Students, even those 21-plus, are unable to possess alcohol in Temple’s student housing: This is just one aspect of a “dry campus.”
Main Campus is not defined as a dry campus. However, students, both underage and of age, are not allowed to possess alcohol in Temple housing. Because of its elusive wording, Temple’s alcohol policy generates confusion, creating the appearance of inconsistencies.
Temple’s current Drug and Alcohol Policy was adopted by the Board of Trustees during special executive session in September 1990. It was supplemented by former university president David Adamany on Aug. 13, 2003. Applying to all students, the current policy states, “Temple University strictly prohibits the unlawful possession, use, consumption, distribution or manufacture of drugs and alcohol on university property, or as part of any university activity. A violation of this policy will subject the student to the range of sanctions, including, but not limited to, expulsion, as outlined in the Student Code of Conduct.”
According to the policy statement of purpose, it was created because of the detrimental health risks involved with alcohol consumption, including “brain damage, cirrhosis of the liver, cancer, ulcers, heart ailments, impotence, fetal alcohol syndrome, depression, paranoia, memory loss, blackouts, psychological and emotional problems, hypertension, eating disorders, loss of coordination, poor vision, and gastrointestinal problems.” Additionally, the university hoped that the new policy would encourage a stronger and safer academic environment.

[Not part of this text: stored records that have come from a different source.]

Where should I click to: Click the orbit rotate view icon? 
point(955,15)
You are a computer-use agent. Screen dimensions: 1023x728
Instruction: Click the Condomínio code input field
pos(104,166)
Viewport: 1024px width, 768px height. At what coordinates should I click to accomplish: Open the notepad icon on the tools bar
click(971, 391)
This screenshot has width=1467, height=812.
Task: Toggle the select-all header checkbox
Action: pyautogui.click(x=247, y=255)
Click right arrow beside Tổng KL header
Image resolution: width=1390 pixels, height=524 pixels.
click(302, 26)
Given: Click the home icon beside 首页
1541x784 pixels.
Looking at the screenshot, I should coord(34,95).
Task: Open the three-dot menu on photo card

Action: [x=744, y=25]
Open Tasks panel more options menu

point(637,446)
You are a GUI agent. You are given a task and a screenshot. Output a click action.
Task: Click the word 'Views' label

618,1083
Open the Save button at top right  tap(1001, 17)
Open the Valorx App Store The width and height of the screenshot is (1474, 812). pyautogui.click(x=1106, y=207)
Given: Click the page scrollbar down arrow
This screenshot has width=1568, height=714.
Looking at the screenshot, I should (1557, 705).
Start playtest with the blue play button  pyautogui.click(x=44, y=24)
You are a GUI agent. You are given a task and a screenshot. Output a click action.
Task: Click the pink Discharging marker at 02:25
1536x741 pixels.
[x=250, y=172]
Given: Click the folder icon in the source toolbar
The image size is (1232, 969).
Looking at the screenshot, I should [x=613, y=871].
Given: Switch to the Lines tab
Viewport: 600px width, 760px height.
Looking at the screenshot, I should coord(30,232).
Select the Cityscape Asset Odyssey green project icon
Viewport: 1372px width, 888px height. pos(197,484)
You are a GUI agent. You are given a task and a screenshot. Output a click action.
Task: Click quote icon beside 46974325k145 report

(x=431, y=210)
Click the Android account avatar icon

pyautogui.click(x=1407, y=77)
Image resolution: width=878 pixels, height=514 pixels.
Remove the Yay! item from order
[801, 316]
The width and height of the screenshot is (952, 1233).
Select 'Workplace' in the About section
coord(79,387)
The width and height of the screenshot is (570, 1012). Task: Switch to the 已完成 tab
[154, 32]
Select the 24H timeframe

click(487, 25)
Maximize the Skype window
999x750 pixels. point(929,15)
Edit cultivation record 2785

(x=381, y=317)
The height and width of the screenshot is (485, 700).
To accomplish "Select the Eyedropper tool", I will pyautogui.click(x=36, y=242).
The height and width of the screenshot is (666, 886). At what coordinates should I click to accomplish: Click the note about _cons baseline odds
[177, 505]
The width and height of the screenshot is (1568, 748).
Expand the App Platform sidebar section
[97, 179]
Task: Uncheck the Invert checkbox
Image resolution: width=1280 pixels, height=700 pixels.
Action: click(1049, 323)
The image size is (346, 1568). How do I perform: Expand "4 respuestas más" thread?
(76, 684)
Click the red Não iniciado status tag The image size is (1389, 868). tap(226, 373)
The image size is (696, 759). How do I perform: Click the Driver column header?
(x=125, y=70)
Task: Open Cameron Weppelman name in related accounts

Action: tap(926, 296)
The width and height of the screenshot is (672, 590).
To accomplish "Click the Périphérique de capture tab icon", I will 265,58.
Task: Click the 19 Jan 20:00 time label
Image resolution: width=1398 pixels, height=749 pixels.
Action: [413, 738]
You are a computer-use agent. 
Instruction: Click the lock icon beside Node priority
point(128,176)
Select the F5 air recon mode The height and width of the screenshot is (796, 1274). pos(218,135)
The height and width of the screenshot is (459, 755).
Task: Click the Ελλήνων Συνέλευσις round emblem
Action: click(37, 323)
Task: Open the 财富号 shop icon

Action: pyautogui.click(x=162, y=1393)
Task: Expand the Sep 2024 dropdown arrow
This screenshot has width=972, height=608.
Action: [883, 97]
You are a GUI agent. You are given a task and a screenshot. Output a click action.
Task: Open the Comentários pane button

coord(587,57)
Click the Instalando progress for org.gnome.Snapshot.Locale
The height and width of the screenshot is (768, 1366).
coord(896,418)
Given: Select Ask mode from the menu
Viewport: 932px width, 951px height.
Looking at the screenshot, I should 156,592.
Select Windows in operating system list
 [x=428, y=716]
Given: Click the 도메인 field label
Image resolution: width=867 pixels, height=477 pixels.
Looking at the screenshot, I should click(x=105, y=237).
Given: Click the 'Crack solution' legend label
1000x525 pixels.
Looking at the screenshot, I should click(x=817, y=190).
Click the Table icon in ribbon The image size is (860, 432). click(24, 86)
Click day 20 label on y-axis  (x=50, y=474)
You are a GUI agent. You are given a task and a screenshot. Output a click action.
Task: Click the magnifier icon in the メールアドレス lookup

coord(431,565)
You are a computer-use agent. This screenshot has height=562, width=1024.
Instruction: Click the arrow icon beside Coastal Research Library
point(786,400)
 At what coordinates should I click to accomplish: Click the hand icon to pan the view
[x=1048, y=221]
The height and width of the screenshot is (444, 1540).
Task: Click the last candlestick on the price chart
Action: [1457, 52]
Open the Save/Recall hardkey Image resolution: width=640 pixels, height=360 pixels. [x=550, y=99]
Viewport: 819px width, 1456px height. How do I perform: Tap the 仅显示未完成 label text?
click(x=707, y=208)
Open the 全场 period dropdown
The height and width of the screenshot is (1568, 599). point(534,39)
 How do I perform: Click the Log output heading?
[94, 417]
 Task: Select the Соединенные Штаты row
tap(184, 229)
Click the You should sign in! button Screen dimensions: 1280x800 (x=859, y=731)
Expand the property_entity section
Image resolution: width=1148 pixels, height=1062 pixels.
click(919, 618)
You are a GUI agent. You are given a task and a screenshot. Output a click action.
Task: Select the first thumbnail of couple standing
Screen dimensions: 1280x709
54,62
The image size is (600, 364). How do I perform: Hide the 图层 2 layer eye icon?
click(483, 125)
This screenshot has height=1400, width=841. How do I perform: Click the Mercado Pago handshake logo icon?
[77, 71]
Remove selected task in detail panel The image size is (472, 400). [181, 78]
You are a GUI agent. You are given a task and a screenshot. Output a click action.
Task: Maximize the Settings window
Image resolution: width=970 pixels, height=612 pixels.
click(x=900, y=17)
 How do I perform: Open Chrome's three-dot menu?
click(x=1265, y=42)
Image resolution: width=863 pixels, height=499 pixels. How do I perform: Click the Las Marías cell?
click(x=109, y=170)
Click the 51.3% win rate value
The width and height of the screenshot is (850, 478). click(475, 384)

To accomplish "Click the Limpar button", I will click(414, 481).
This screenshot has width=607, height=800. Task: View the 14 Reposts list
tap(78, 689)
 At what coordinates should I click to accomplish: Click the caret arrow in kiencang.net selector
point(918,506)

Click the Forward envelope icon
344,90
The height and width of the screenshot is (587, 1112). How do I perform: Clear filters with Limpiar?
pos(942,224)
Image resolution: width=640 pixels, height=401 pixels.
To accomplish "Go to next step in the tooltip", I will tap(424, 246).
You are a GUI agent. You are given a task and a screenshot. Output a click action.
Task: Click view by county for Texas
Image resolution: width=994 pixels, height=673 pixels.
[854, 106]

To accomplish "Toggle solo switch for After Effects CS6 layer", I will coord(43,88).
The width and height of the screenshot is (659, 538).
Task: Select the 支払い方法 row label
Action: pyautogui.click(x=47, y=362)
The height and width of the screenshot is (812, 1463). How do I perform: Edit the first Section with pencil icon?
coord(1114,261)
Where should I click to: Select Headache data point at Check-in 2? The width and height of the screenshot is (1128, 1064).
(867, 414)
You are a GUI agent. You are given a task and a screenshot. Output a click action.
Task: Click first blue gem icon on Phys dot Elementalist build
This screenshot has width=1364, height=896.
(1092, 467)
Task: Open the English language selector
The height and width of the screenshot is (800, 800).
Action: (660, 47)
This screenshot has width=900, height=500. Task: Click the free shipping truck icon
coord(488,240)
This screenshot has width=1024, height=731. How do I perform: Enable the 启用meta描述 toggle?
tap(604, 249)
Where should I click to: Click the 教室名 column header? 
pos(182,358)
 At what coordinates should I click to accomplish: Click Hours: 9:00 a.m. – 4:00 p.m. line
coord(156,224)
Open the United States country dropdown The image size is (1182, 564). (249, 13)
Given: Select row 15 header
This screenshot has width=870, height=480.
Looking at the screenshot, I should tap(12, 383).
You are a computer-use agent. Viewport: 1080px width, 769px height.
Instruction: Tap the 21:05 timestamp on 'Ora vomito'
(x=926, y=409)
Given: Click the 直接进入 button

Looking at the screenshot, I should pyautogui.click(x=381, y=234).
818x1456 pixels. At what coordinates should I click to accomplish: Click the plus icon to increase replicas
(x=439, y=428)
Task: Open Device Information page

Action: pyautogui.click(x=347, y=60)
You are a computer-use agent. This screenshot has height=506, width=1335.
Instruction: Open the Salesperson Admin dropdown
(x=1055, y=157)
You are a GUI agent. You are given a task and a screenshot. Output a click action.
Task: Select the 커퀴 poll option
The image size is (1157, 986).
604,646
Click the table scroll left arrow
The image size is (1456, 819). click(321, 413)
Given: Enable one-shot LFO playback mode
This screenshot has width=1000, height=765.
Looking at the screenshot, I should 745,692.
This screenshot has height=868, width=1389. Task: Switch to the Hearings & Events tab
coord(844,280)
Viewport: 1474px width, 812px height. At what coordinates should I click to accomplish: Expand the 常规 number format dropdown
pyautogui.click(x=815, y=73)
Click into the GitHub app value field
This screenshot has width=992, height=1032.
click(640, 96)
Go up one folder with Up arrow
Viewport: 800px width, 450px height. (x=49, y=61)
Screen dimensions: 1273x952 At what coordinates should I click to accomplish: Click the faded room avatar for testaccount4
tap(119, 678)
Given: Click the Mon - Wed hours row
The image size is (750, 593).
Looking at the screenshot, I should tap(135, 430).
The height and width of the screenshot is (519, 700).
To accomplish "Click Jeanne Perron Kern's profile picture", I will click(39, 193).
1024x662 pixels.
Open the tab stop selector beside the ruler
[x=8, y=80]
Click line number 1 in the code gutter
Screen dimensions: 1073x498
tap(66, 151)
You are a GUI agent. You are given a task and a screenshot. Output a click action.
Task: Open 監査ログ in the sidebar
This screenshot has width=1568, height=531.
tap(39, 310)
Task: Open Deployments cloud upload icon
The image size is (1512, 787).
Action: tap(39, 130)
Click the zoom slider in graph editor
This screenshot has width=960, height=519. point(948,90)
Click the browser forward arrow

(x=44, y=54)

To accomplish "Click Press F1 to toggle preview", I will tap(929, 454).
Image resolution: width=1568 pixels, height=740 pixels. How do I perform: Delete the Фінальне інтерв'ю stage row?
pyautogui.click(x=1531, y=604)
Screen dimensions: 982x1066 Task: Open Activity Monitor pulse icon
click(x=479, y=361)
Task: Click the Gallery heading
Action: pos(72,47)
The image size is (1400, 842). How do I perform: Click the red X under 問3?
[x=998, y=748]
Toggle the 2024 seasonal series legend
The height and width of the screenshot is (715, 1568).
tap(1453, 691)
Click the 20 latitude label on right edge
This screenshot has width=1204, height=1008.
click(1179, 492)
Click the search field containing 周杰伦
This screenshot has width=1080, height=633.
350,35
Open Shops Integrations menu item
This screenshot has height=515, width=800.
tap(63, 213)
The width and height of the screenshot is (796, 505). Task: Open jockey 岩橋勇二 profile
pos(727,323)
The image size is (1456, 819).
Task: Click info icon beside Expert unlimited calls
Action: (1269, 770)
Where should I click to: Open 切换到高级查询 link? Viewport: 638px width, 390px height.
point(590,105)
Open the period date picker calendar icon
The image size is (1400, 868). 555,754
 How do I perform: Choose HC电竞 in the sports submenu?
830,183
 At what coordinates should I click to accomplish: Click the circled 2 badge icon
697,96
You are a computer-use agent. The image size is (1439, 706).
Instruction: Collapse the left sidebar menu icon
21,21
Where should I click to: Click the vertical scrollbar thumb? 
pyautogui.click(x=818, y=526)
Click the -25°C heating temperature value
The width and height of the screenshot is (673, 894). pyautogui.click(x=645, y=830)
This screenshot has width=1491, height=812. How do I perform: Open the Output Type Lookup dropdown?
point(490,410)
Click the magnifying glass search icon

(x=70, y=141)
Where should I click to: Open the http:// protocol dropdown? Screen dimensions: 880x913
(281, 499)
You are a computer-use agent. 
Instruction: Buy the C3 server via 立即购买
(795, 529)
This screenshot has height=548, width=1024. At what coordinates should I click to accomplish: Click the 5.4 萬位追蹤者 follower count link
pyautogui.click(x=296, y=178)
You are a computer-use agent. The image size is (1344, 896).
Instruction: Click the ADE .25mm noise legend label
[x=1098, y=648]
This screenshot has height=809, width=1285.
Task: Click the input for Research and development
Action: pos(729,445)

At first glance, it may appear that Temple maintains a stance similar to that of dry campuses, prohibiting all consumption of alcohol on campus. However, this is not the case. Upon closer inspection, the policy actually only prohibits “the unlawful possession, use, consumption, distribution or manufacture of drugs and alcohol on university property, or as part of any university activity.”
As clarified by Eryn Jelesiewicz, director of university communications, “Alcoholic beverages may not, in any circumstance, be used by, possessed by or distributed to any person under 21 years of age. Students who unlawfully use, possess, manufacture or distribute alcoholic beverages or are publicly intoxicated are subject to discipline under the Student Code of Conduct.”
Yet, alcohol is absolutely forbidden in Temple residence halls, despite a student’s age. If a student is found to be in possession of alcohol, he or she must have a student conduct hearing, in addition to paying a $250 fine. After the first offense, the fine continues to rise and disciplinary action becomes more serious. Depending on the severity of the situation, students could be suspended or expelled.
As Jelesiewicz explained, “Alcohol is banned from Temple’s residence halls because the students who live there are not of legal age. Alcohol is not banned from campus.”
Currently, while housing residents 21-plus are a minority, this rational for the prohibition of alcohol in the residential halls is clear. However, several factors may change this in the future. For example, Temple is now offering four-year housing for honors students, adding more 21-plus residents into the halls. Additionally, the construction of new dormitories may also increase the number of legal drinking residents.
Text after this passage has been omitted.